Although this particular research involves the realm of science, it raises the question of whether it's applicable to other fields. For example, is peer review crucial to the humanities?
"Academia is based a lot on peer review," Ginther said. "I can't necessarily speak to the humanities because they are more book-focused. But it's always beneficial to have a fresh set of eyes on work to ensure it has the potential to make a contribution. And I think when you're talking about large sums of money like NIH gives out, it's really important."
Now that the world is searching for ways of dealing with COVID-19 as quickly as possible, Ginther said scientific peer review could be fundamentally changed. It may begin to reflect how other fields approach the process.
"Economics is very open," she said. "The profession shares working papers. The results of this study have been circulating for a couple of years. However, life science, up until the coronavirus, kept everything under wraps before it was published. And what we're seeing right now is research findings are being put out before they've been peer-reviewed. Given the size of this crisis, making preprints available for studies of the coronavirus is critically important."
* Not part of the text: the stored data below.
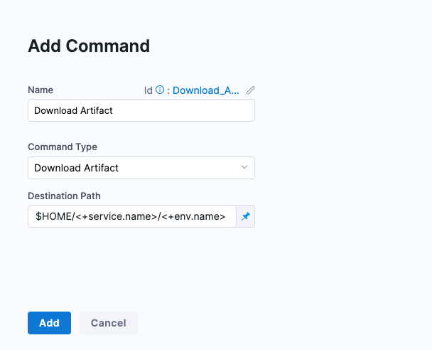Click the Id label text
432x350 pixels.
[149, 90]
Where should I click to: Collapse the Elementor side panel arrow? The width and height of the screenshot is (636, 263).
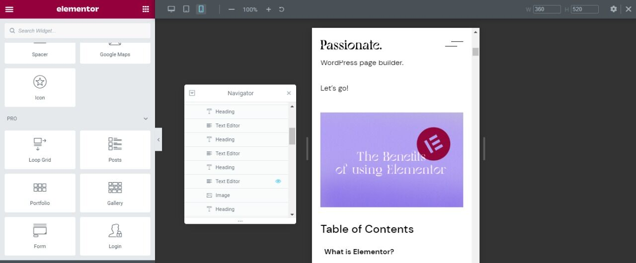pos(159,139)
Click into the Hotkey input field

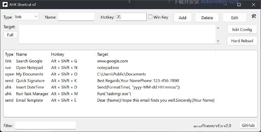pyautogui.click(x=131, y=17)
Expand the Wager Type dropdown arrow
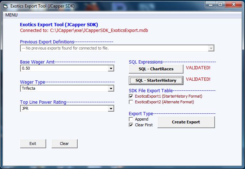Viewport: 245px width, 169px height. point(111,89)
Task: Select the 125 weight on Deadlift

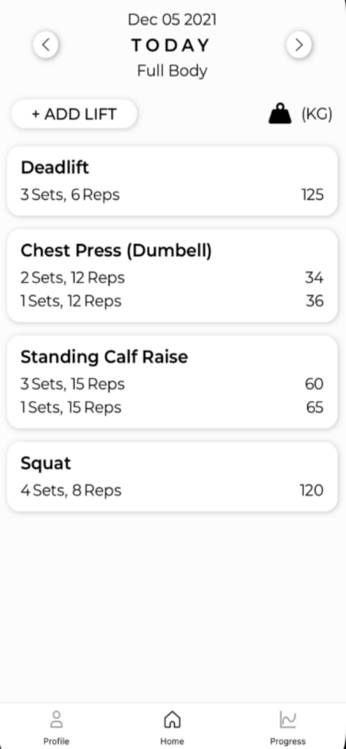Action: pos(313,195)
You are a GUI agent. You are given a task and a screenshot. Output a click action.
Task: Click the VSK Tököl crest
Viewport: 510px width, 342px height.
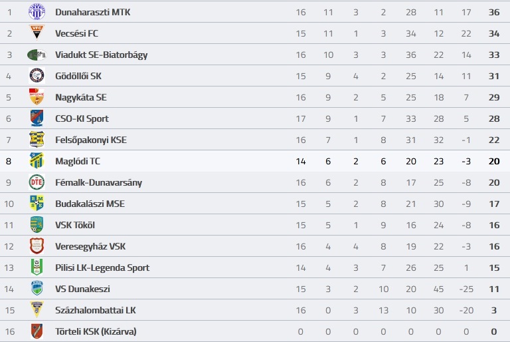tap(37, 225)
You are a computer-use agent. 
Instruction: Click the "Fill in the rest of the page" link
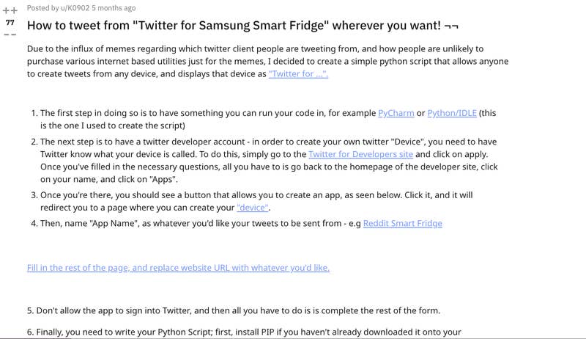click(x=178, y=268)
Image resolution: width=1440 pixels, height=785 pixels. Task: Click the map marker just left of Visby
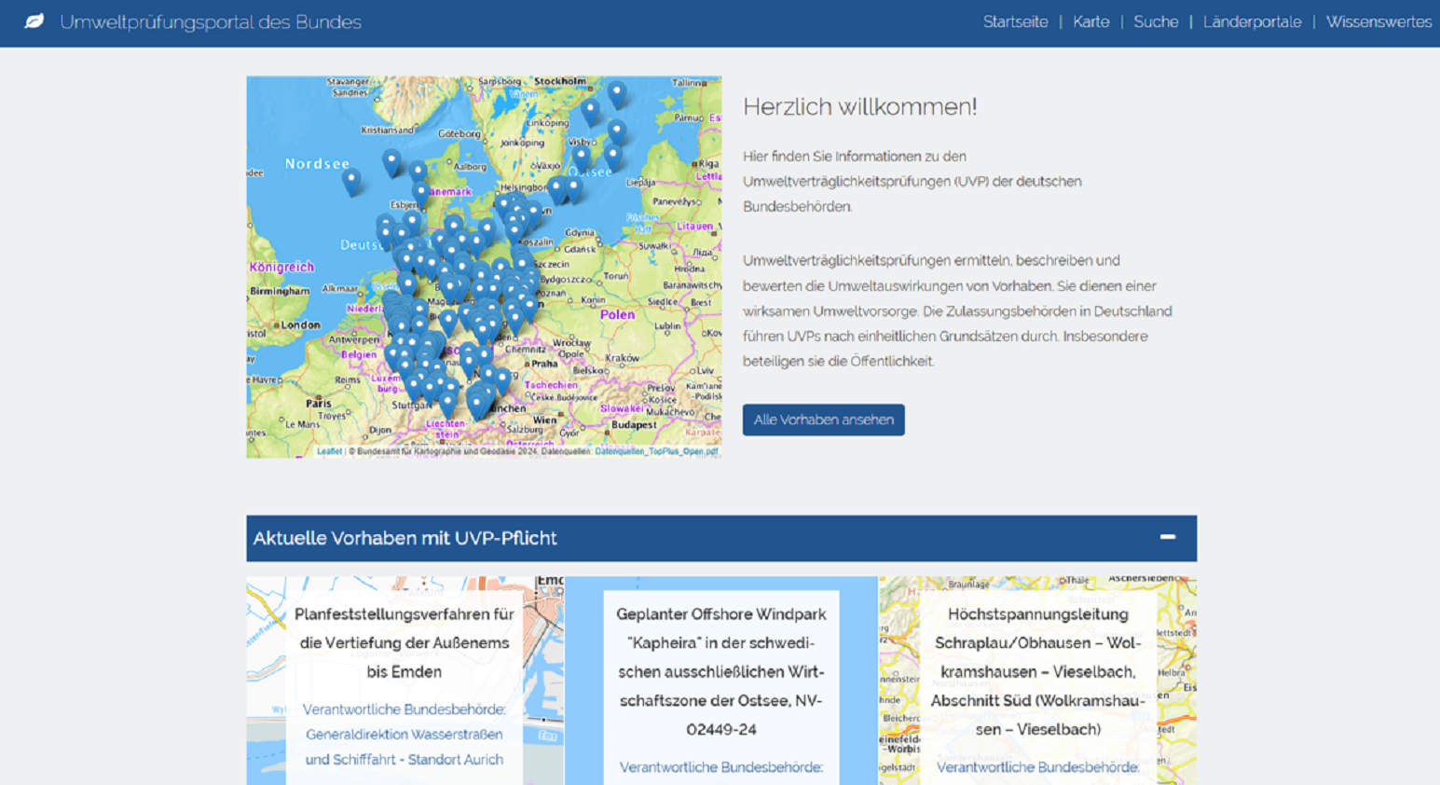(x=583, y=157)
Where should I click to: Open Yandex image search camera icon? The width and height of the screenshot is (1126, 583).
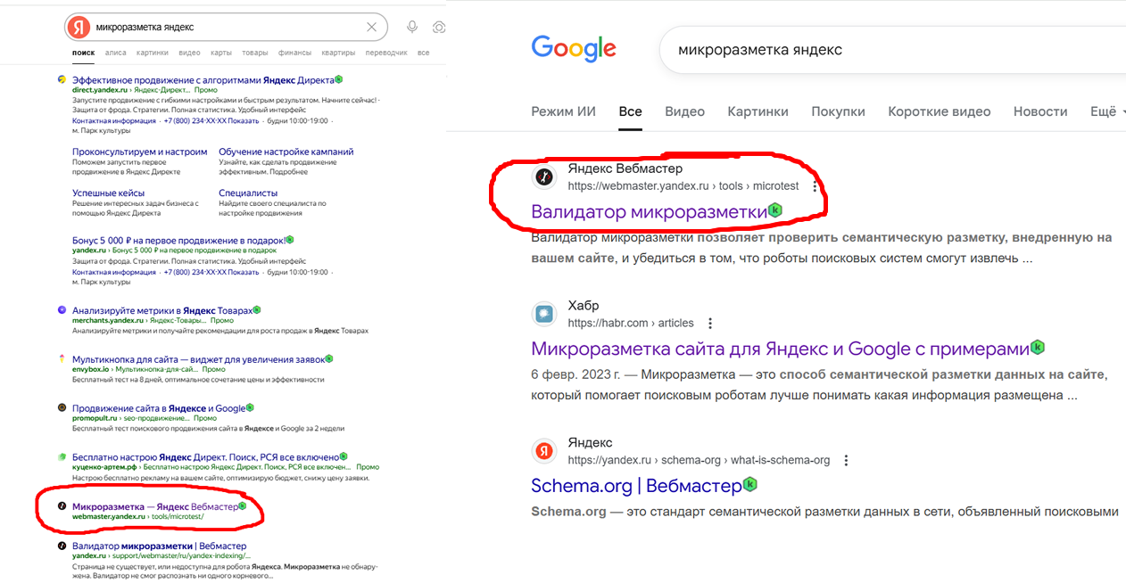[x=438, y=28]
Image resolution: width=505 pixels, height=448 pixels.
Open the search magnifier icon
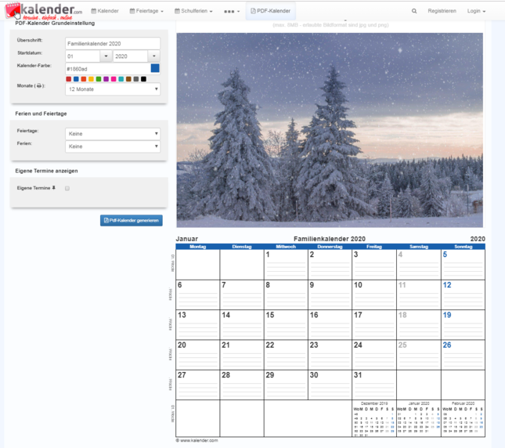(414, 11)
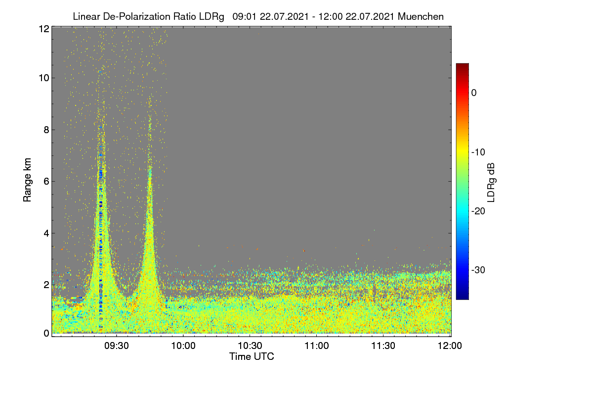Click the 11:30 time axis label
Image resolution: width=593 pixels, height=396 pixels.
[x=383, y=346]
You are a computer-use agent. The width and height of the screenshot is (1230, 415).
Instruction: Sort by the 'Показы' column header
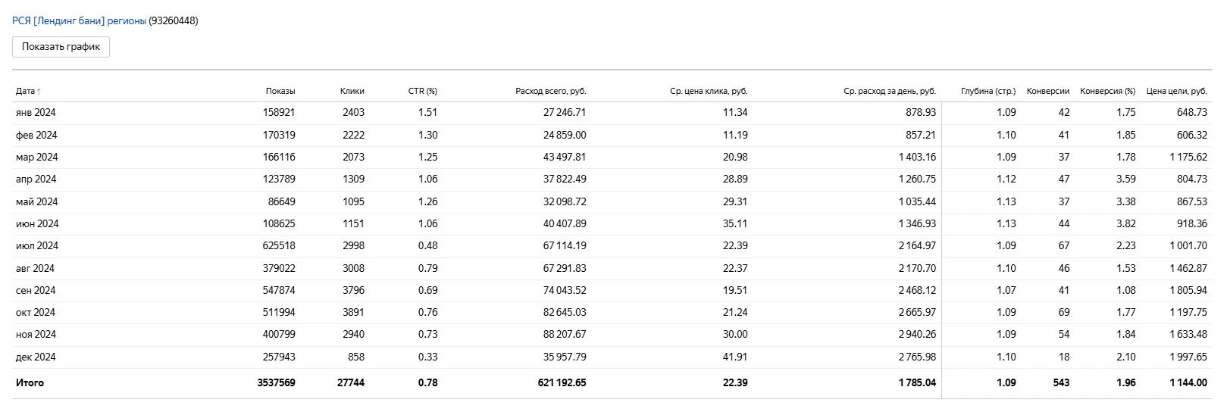tap(280, 91)
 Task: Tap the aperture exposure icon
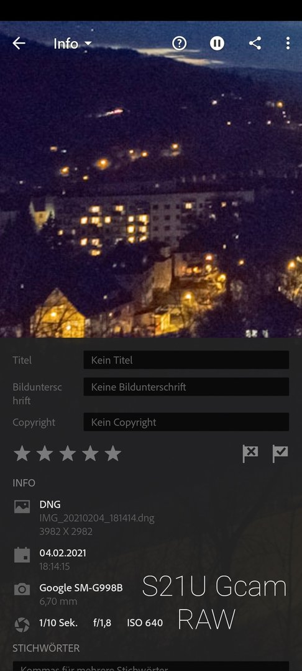pos(22,624)
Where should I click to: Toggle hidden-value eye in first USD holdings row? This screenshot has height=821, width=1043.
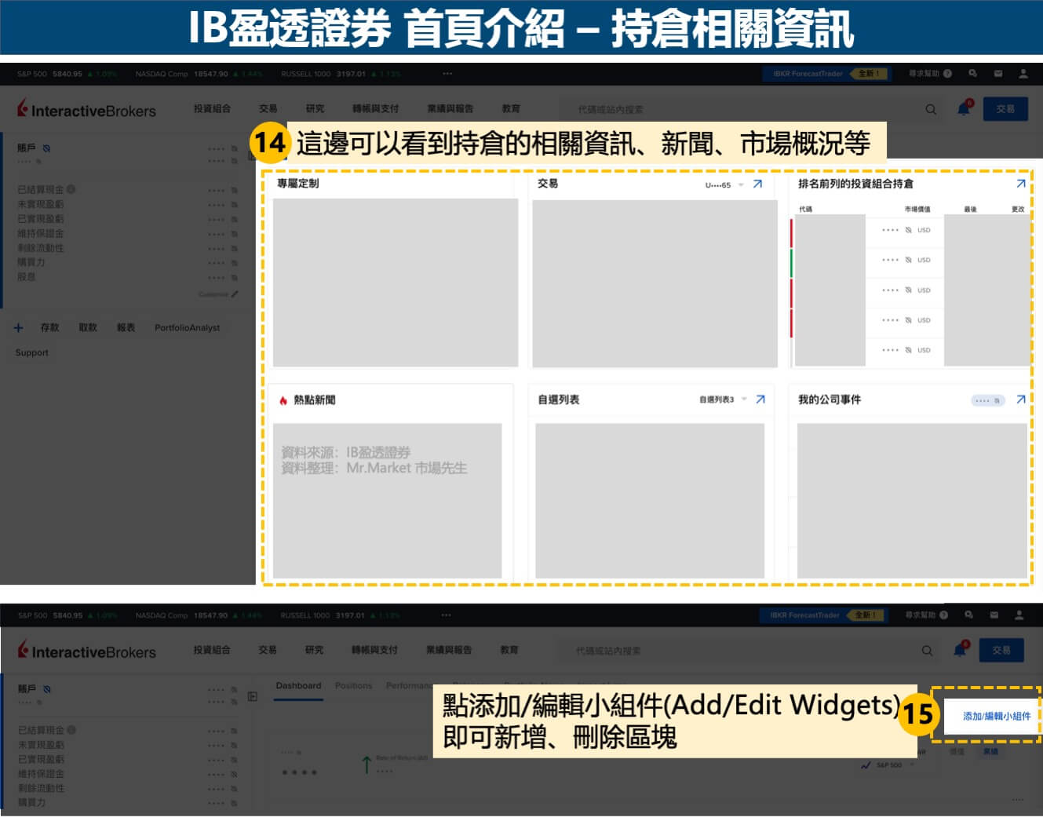click(x=908, y=230)
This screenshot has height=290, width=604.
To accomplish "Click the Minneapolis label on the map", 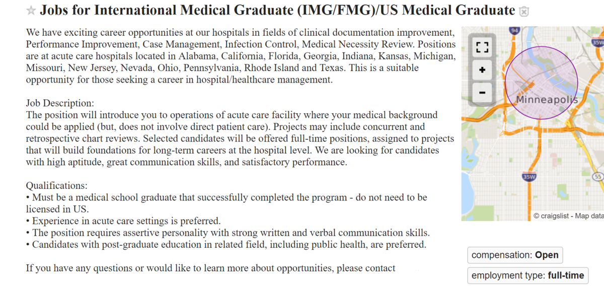I will coord(547,100).
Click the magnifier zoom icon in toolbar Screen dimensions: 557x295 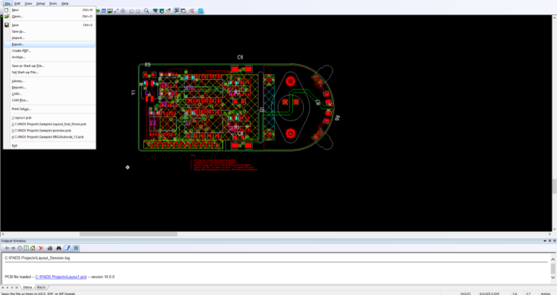146,10
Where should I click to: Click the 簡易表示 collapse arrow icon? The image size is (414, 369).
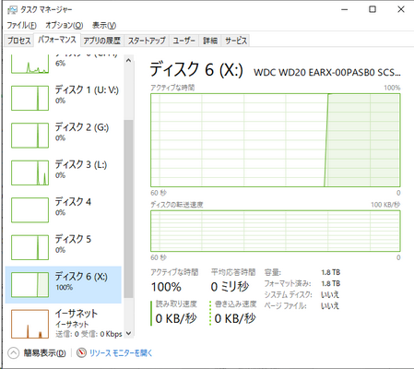[x=13, y=353]
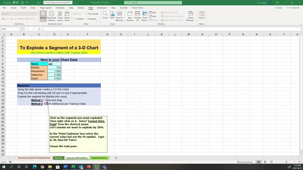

A 17-year veteran of KU, Ginther specializes in labor economics. She is also the director of the Institute for Policy & Social Research, an interdisciplinary campus center for faculty and students doing funded work in the social and behavioral sciences.
"It's the ongoing research of mine to see how following the money influences the sciences," she said.
Ginther hopes "Administrative Discretion in Scientific Funding" can help settle any controversy concerning the necessity and relevance of peer review.
"There's a lot of debate about this question in the science policy community," she said. "But now the science policy people aren't paying attention because they're in a lab trying to save the world."